Figure 4. (a) Linear slope of the annual NDVI, (b) significance threshold of the annual NDVI, and (c) NDVI trend in the unchanged and variable areas from 1982 to 1999 on the Loess Plateau. (d) Linear slope of the annual NDVI, (e) significance threshold of the annual NDVI, and (f) NDVI trend in unchanged and variable areas from 2000 to 2020 on the Loess Plateau. SUT, significant upwards trend; NUT, non-significant upwards trend; SDT, significant downwards trend; and NDT, non-significant downwards trend.

By analysing the NDVI trends for distinct land cover categories, the following conclusions were drawn: the gradient of NDVI alterations was highest in regions where grassland transformed into forest and shrubland prior to 2000, whereas the gradient was most pronounced in areas where farmland transitioned into forest and grassland after 2000. After 2000, the slope of the NDVI changed in all of the unchanged and variable regions increased.

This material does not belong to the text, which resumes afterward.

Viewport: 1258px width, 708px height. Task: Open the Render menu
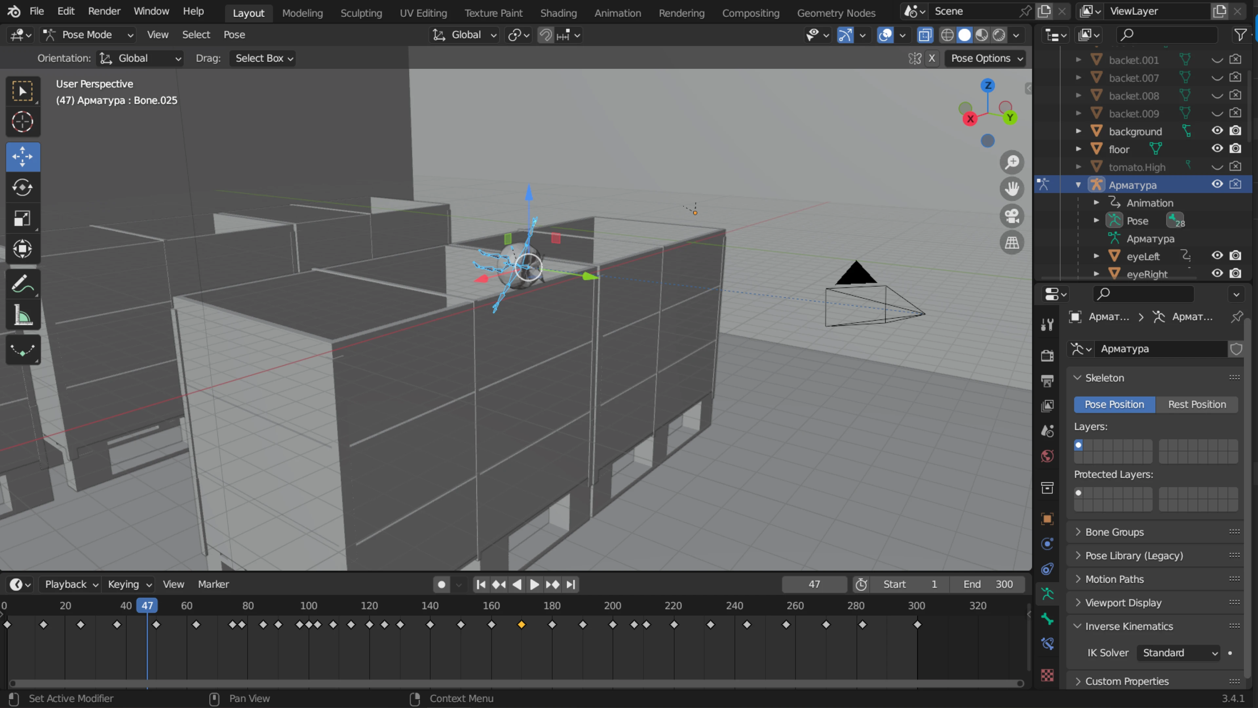point(104,11)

4.2 Factors influencing the spatial differentiation of the NDVI

Figure 5 illustrates the weights and interactions of factors influencing spatial variation in the NDVI during the periods of 1982–1999 and 2000–2020. The results indicated was the most significant contributors to the spatial variation in the NDVI between 1982 and 1999 were precipitation, slope, and soil type, respectively, with no significant differences among these factors. The secondary driving factors of the NDVI were sediment content, sand content, and topographic index. The q-values for temperature and clay content were 0.183 and 0.115, respectively, indicating that they had smaller impacts on the NDVI changes. The impacts of aspect and elevation on the alterations in the NDVI were not significant, with q-values less than 0.1. From 2000 to 2020, precipitation, slope, and soil type remained the primary variables influencing geographical diversity in NDVI, boasting q-values of 0.490, 0.488, and 0.356, respectively, and there were no significant differences among these factors. The secondary driving factors of the NDVI included sediment content, sand content, and topographic index. The q-values of the temperature, clay content, and population density were 0.222, 0.112, and 0.103, respectively, indicating that they had smaller impacts on the NDVI changes. The q-values of the aspect, elevation, and light data were all less than 0.1.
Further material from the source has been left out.